Turn every line of the items below into a Markdown table with two columns, No. and Text. Number each row and leave out blank lines.

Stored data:
------------------------------------

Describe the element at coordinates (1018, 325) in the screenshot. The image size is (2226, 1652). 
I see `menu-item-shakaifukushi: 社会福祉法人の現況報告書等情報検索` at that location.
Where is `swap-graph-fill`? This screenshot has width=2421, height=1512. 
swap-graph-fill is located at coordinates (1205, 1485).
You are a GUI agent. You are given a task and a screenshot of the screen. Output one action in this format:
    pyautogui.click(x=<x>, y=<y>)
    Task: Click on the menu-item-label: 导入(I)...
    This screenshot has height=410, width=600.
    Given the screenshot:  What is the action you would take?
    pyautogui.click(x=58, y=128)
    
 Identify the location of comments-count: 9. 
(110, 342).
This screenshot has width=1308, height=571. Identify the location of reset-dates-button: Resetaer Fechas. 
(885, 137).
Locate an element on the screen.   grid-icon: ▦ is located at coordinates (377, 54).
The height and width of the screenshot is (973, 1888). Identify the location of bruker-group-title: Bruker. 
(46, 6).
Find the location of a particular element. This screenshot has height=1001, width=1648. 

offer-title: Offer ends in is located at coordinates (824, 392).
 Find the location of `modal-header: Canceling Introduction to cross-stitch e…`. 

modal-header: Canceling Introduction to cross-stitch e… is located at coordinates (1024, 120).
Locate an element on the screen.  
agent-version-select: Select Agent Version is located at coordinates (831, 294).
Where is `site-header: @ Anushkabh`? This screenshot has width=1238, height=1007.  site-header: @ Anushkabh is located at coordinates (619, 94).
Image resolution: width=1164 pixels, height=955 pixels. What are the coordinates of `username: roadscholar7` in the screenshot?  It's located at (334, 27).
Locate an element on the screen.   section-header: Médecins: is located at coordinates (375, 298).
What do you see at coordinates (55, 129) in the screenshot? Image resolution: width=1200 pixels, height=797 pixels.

------------------------------------

# [Solution to the exercise]
| No. | Text |
|---|---|
| 1 | Describe the element at coordinates (1018, 325) in the screenshot. The image size is (2226, 1652).  |
| 2 | I see `menu-item-shakaifukushi: 社会福祉法人の現況報告書等情報検索` at that location. |
| 3 | Where is `swap-graph-fill`? This screenshot has width=2421, height=1512.  |
| 4 | swap-graph-fill is located at coordinates (1205, 1485). |
| 5 | You are a GUI agent. You are given a task and a screenshot of the screen. Output one action in this format: |
| 6 |     pyautogui.click(x=<x>, y=<y>) |
| 7 |     Task: Click on the menu-item-label: 导入(I)... |
| 8 |     This screenshot has height=410, width=600. |
| 9 |     Given the screenshot:  What is the action you would take? |
| 10 |     pyautogui.click(x=58, y=128) |
| 11 |  Identify the location of comments-count: 9.  |
| 12 | (110, 342). |
| 13 | This screenshot has width=1308, height=571. Identify the location of reset-dates-button: Resetaer Fechas.  |
| 14 | (885, 137). |
| 15 | Locate an element on the screen.   grid-icon: ▦ is located at coordinates (377, 54). |
| 16 | The height and width of the screenshot is (973, 1888). Identify the location of bruker-group-title: Bruker.  |
| 17 | (46, 6). |
| 18 | Find the location of a particular element. This screenshot has height=1001, width=1648.  |
| 19 | offer-title: Offer ends in is located at coordinates (824, 392). |
| 20 |  Find the location of `modal-header: Canceling Introduction to cross-stitch e…`.  |
| 21 | modal-header: Canceling Introduction to cross-stitch e… is located at coordinates (1024, 120). |
| 22 | Locate an element on the screen.   |
| 23 | agent-version-select: Select Agent Version is located at coordinates (831, 294). |
| 24 | Where is `site-header: @ Anushkabh`? This screenshot has width=1238, height=1007.  site-header: @ Anushkabh is located at coordinates (619, 94). |
| 25 | Image resolution: width=1164 pixels, height=955 pixels. What are the coordinates of `username: roadscholar7` in the screenshot?  It's located at (334, 27). |
| 26 | Locate an element on the screen.   section-header: Médecins: is located at coordinates (375, 298). |
| 27 | What do you see at coordinates (55, 129) in the screenshot? Image resolution: width=1200 pixels, height=797 pixels. |